As you think about the implications of an the attack on your infrastructure, you must consider data control. Data control describes how data is protected, secured and recovered. A key component of data control is data copies — the more copies you have, the larger the attack footprint and the greater the risk. It can be overwhelming to create a cybersecurity strategy, and the eleven questions below provide a framework to get started.
- How many copies do you keep and who has access?
- How many different siloed products do you use to create copies for backup, replication, DR, test/dev, pre-production/ staging testing, analytics?
- Can you audit user access and track copy access settings for each of those different products?
- For production data and copies, what levels of cryptography, intrusion detection and integrity monitoring are available in your data systems and how well are they implemented?
- How often do you assess data control levels?
- Does your environment incorporate all essential technical standards including multiple levels of data access control for both production data and copies?
- Do your standards address physical, virtual and hybrid cloud environments?
- Do your data control systems integrate with the overall data management framework without performance impacts or undue cost?
- How is your system protected from things like bugs, trap doors and internal or external snooping of production data and copies? Are alarms in place and carefully monitored?
- What are likely customer satisfaction and lost revenue impacts from a major data breach?
- Are known-good or baseline images of hosts available to support comparative forensic analysis?

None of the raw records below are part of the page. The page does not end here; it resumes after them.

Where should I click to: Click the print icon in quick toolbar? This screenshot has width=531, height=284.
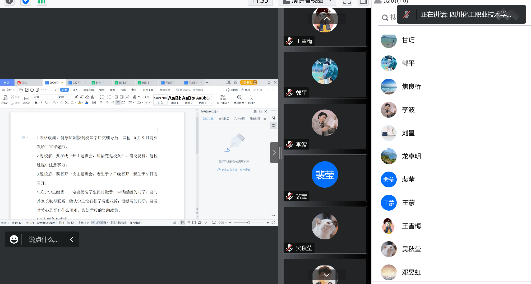tap(32, 90)
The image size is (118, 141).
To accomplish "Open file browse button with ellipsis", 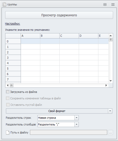I will pos(110,132).
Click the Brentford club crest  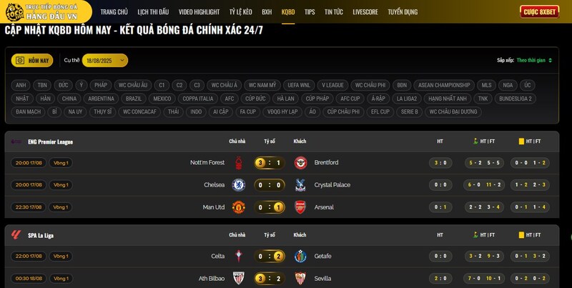(x=300, y=163)
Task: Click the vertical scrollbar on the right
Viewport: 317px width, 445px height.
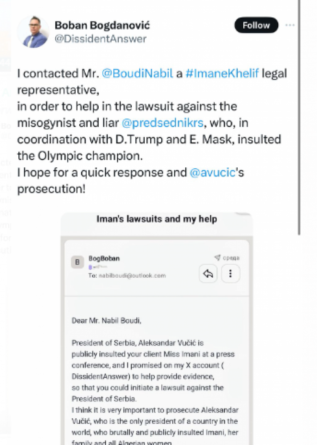Action: pos(299,116)
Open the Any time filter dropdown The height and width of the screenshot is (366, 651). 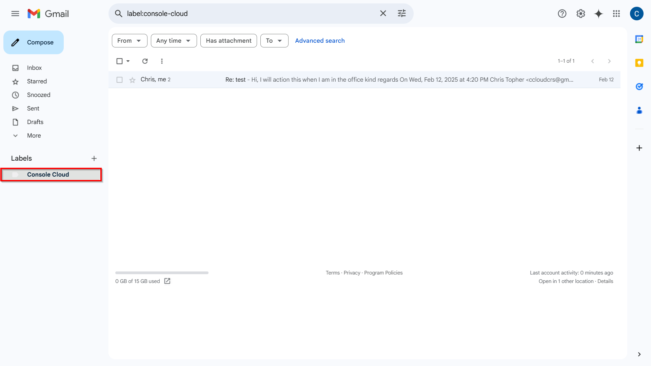coord(174,41)
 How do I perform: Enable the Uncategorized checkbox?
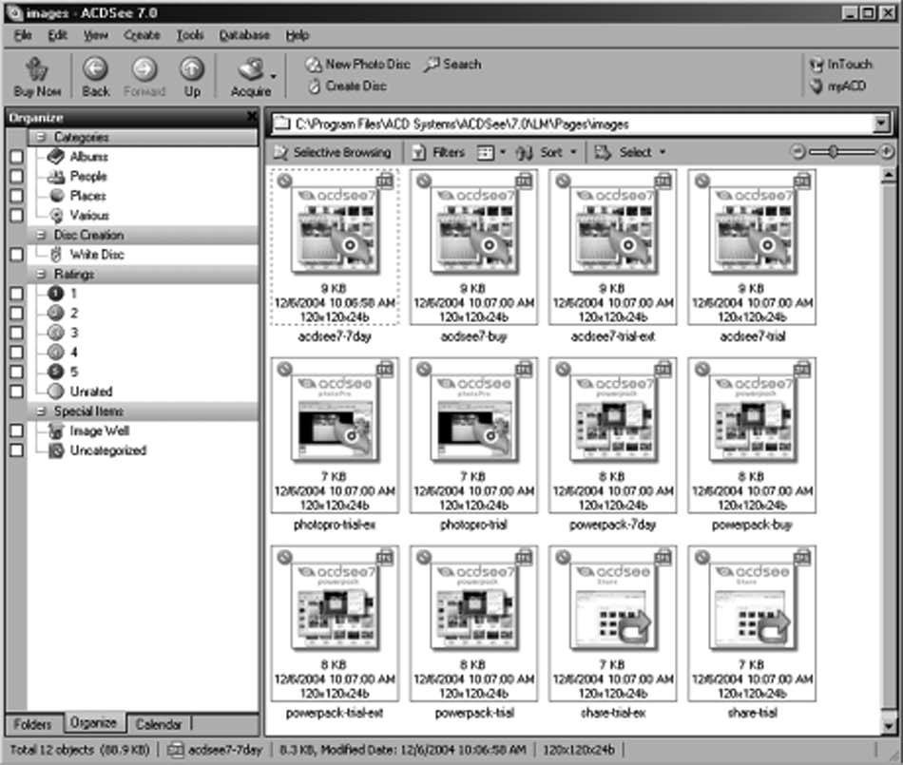coord(16,451)
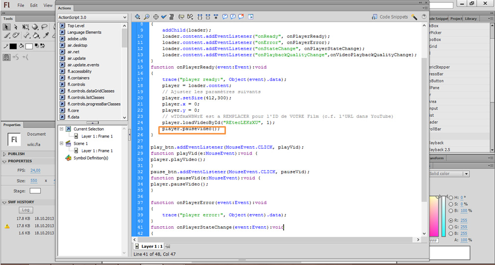Pick the Bone tool

[x=26, y=35]
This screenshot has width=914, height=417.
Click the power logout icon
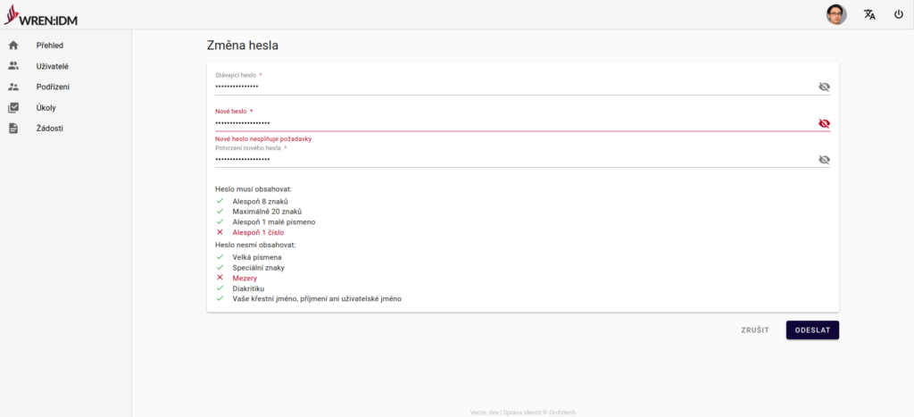coord(899,14)
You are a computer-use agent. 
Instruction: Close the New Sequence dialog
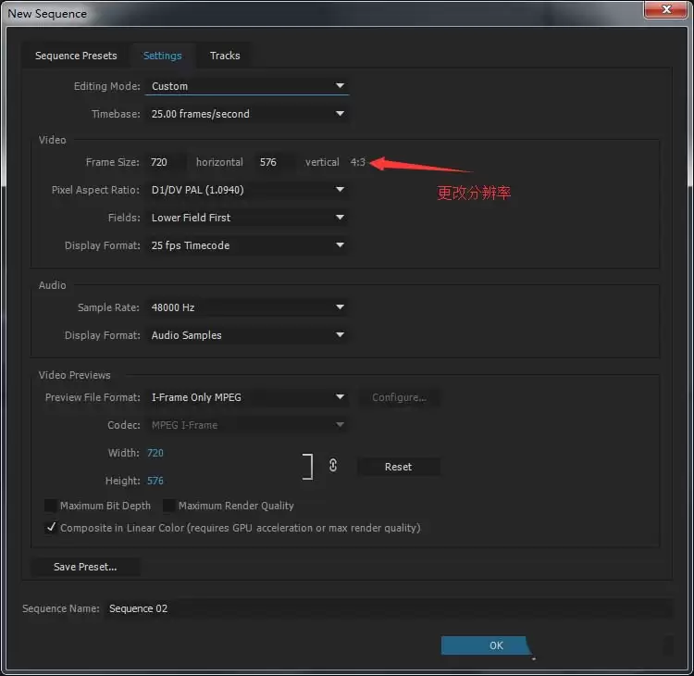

The unfortunate reality is that the frequency, intensity and sophistication of cyberattacks is forecasted to increase over the coming years, and the longer users delay in implementing a strategy, the greater the risk. I encourage our readers to review these eleven questions and think carefully about how they apply to their environment. Even if you do not have answers to all of them, the questions can help steer you down the path of greater cyber-attack protection and piece of mind.